Count the lines in the items below that contain the string "width", treating case as significant. Reply with the number alone.

[Start Provided records]

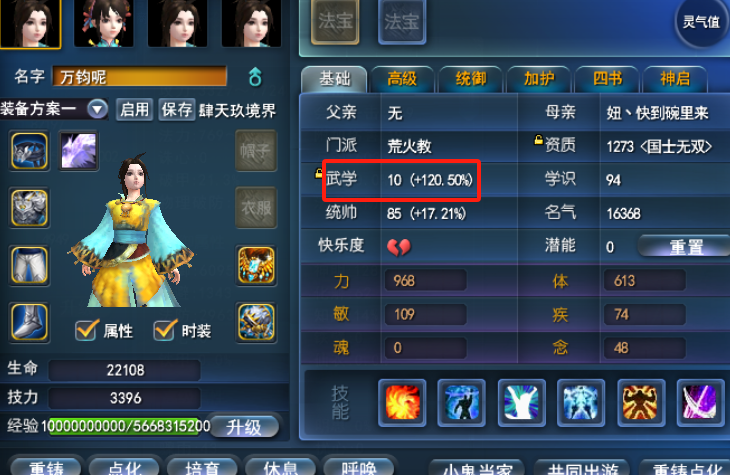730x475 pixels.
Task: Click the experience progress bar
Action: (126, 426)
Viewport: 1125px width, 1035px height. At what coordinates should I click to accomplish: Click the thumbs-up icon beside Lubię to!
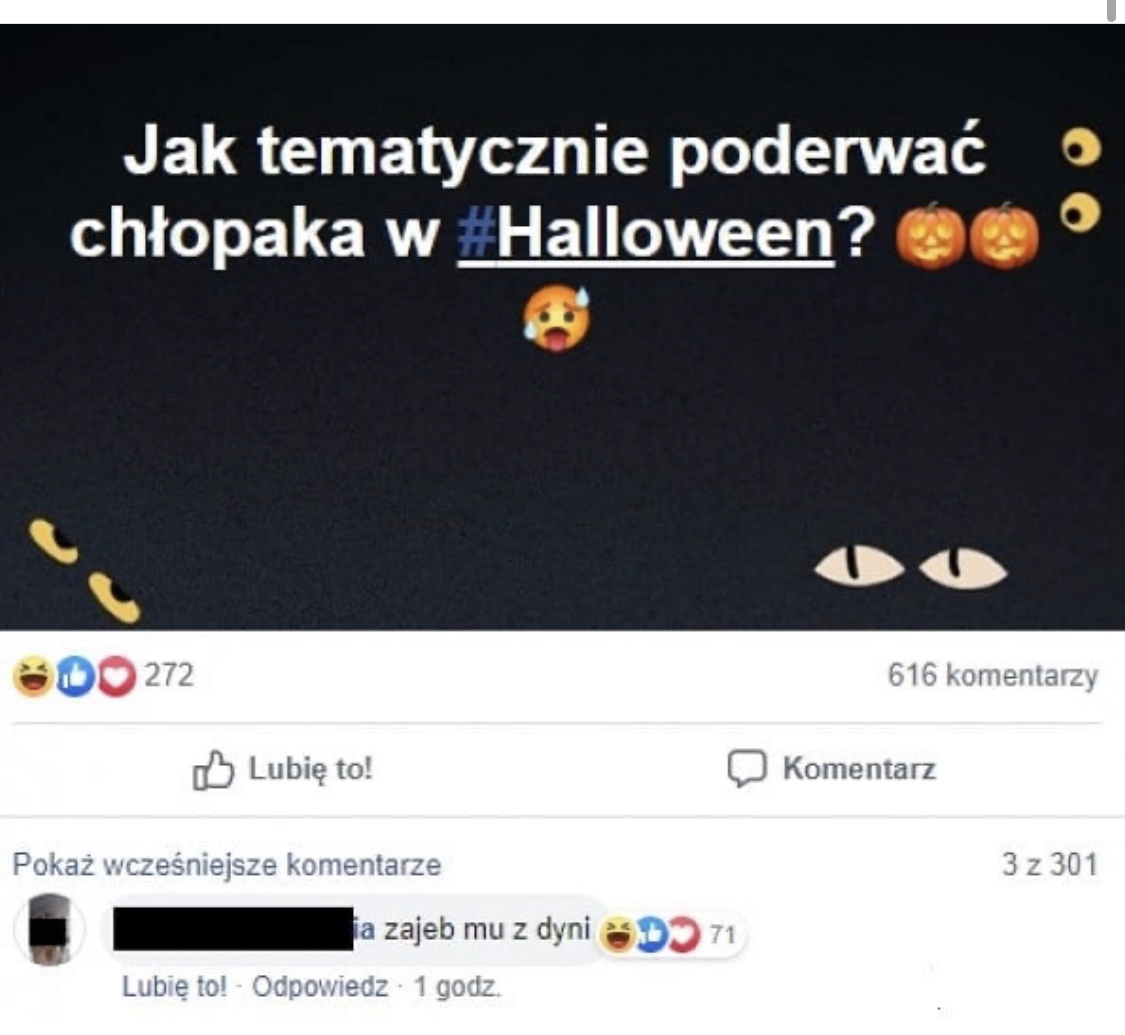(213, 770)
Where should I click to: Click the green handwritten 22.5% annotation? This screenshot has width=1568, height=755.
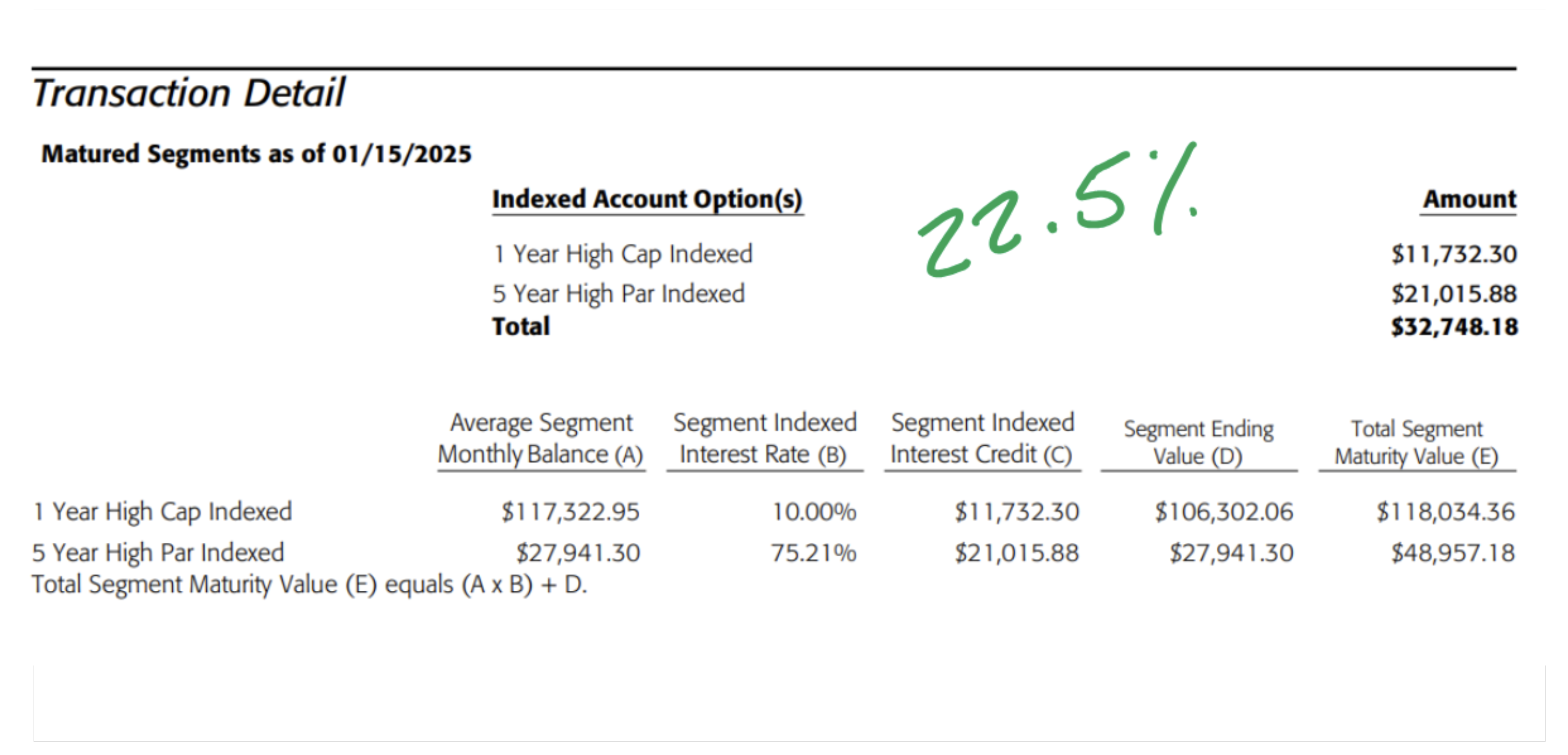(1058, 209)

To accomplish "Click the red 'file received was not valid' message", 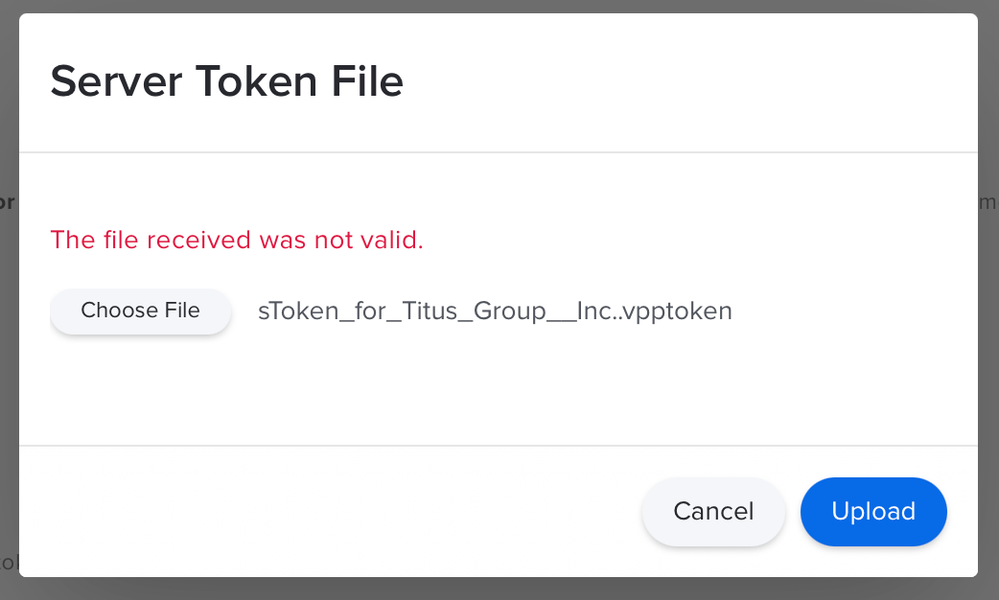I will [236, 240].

[End Provided records]

#### Written answer:
2